Dr. Purow and Dr. Lee agree that, generally, people can consume adequate fiber through diet. But if diet alone isn't enough, over-the-counter options may reduce constipation risk. "When diet is lacking in fiber, psyllium husk fiber supplements or similar products over the counter may help," says Dr. Lee.

When To See a Doctor—and What They'll Do for Constipation

Constipation is treatable. But it can cause other issues if left untreated, including ulcers and inflammation, says Dr. Purow. Plus, it's just plain uncomfortable, and you deserve to feel good.

Dr. Purow says that people generally have at least one bowel movement per day, but it's not necessarily a problem if that's not normal for you. If you are experiencing a deviation from your version of normal, it's a flag you may be constipated.

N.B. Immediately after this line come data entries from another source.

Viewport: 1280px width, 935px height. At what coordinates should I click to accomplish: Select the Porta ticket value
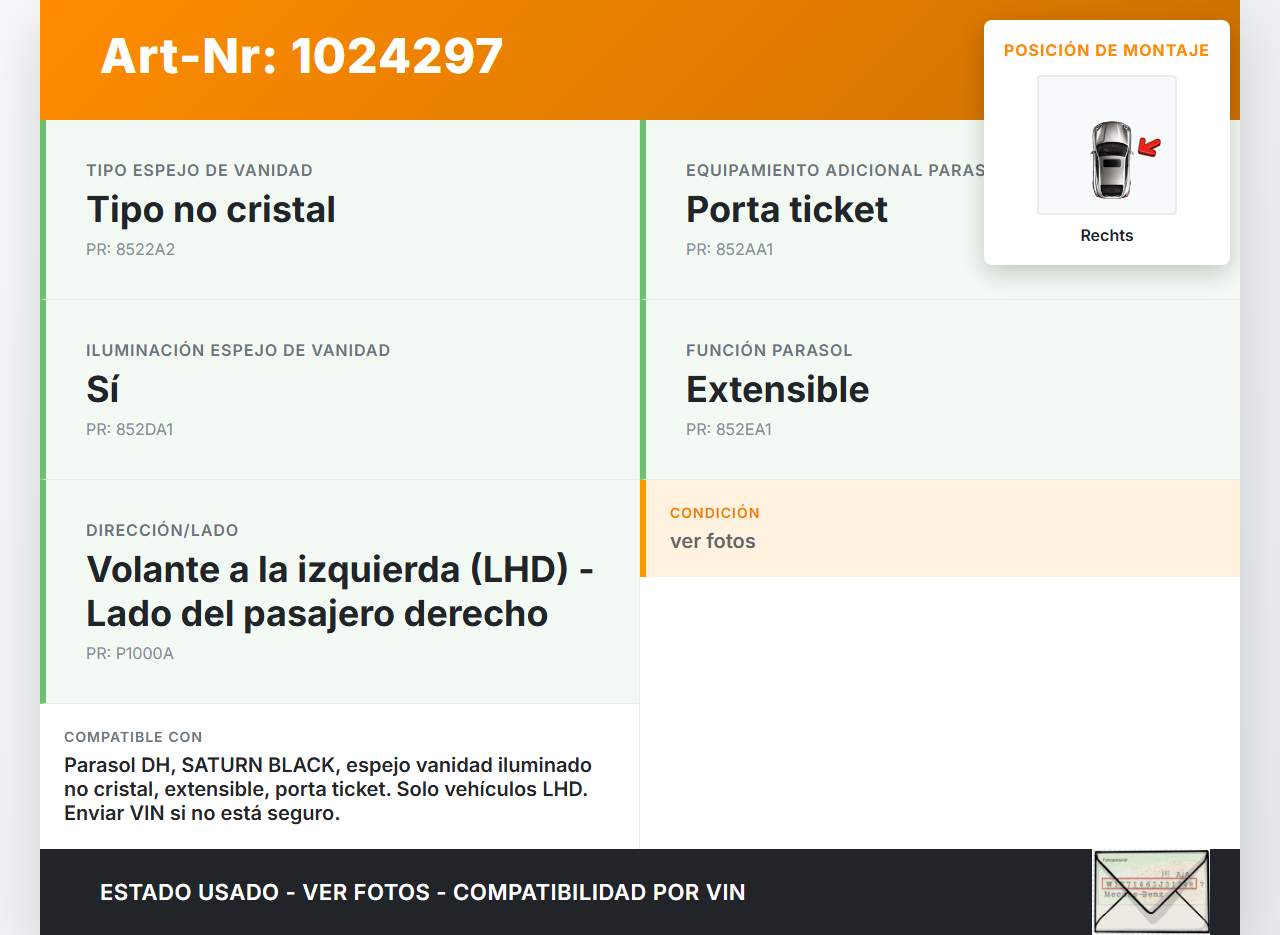(x=786, y=209)
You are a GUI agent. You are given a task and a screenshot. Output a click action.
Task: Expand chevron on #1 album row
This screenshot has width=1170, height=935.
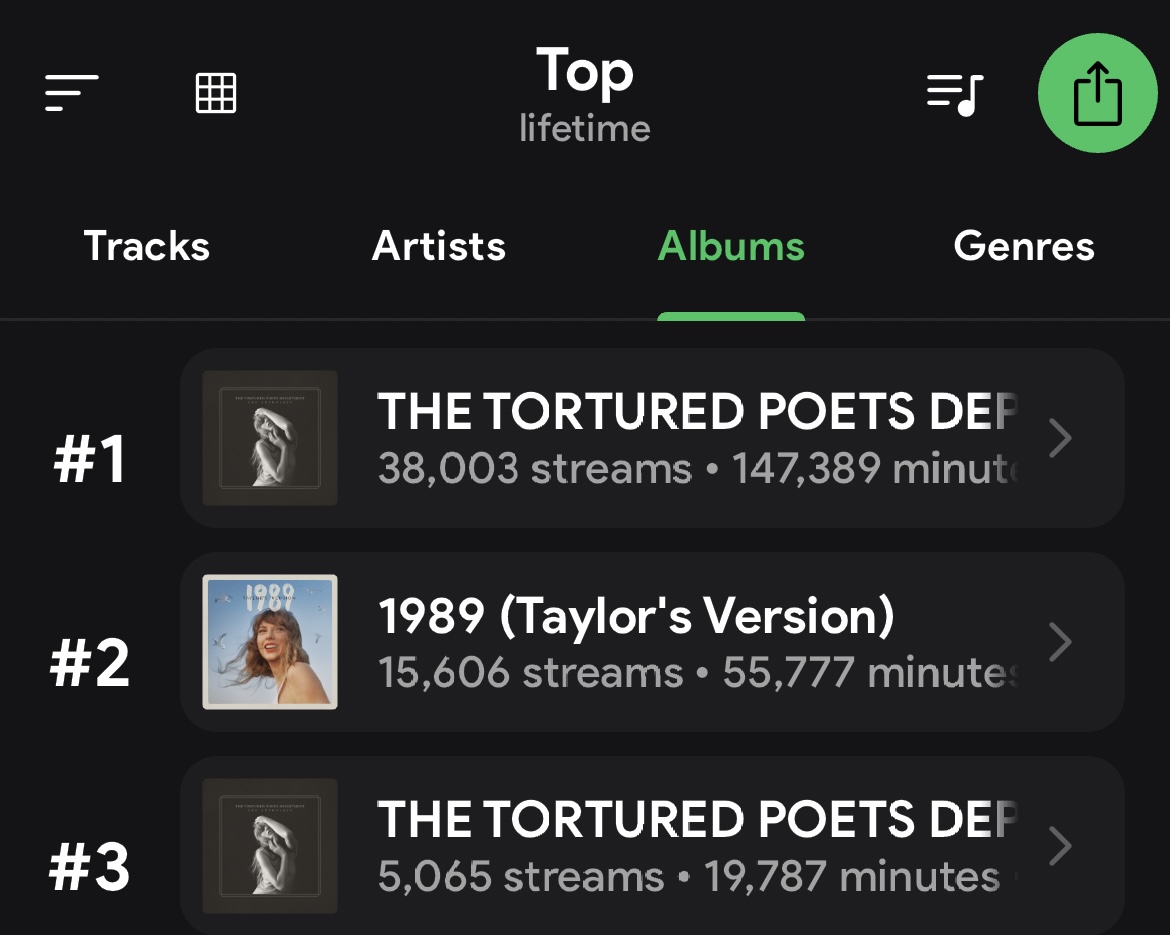coord(1060,438)
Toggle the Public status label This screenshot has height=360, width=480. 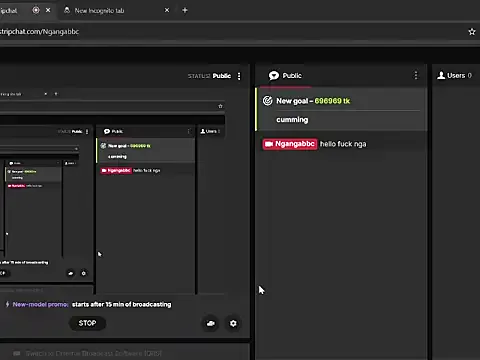click(222, 76)
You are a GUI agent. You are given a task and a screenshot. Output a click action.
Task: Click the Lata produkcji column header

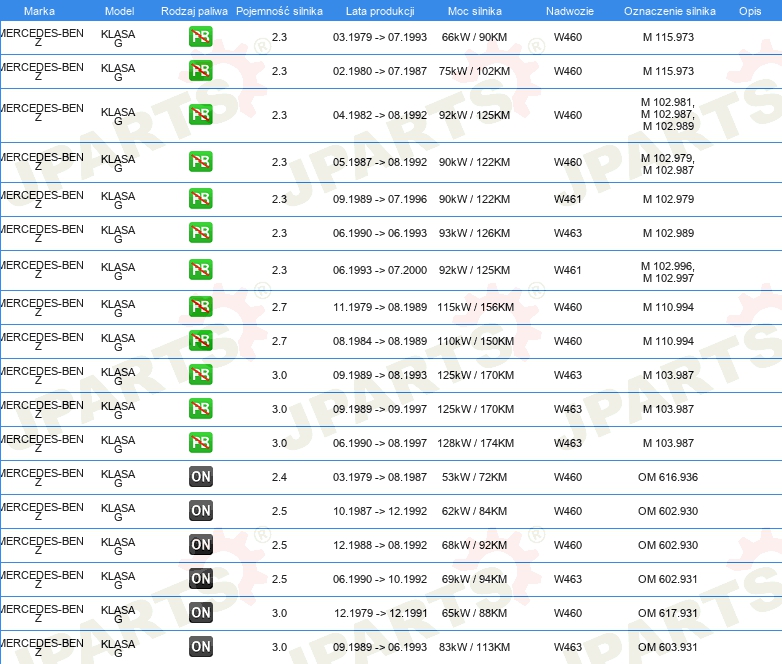click(379, 11)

He and Dr. Lee suggest discussing constipation symptoms with your doctor. They can perform bloodwork and imaging tests like X-Rays.

"Seek medical attention to rule out treatable causes such as hypothyroidism [or] mechanical abnormalities such as strictures, stenosis [and] neoplastic process," Dr. Lee says.

Dr. Lee says that a doctor can also help you with non-over-the-counter or lifestyle remedies for your constipation, such as prescription medication.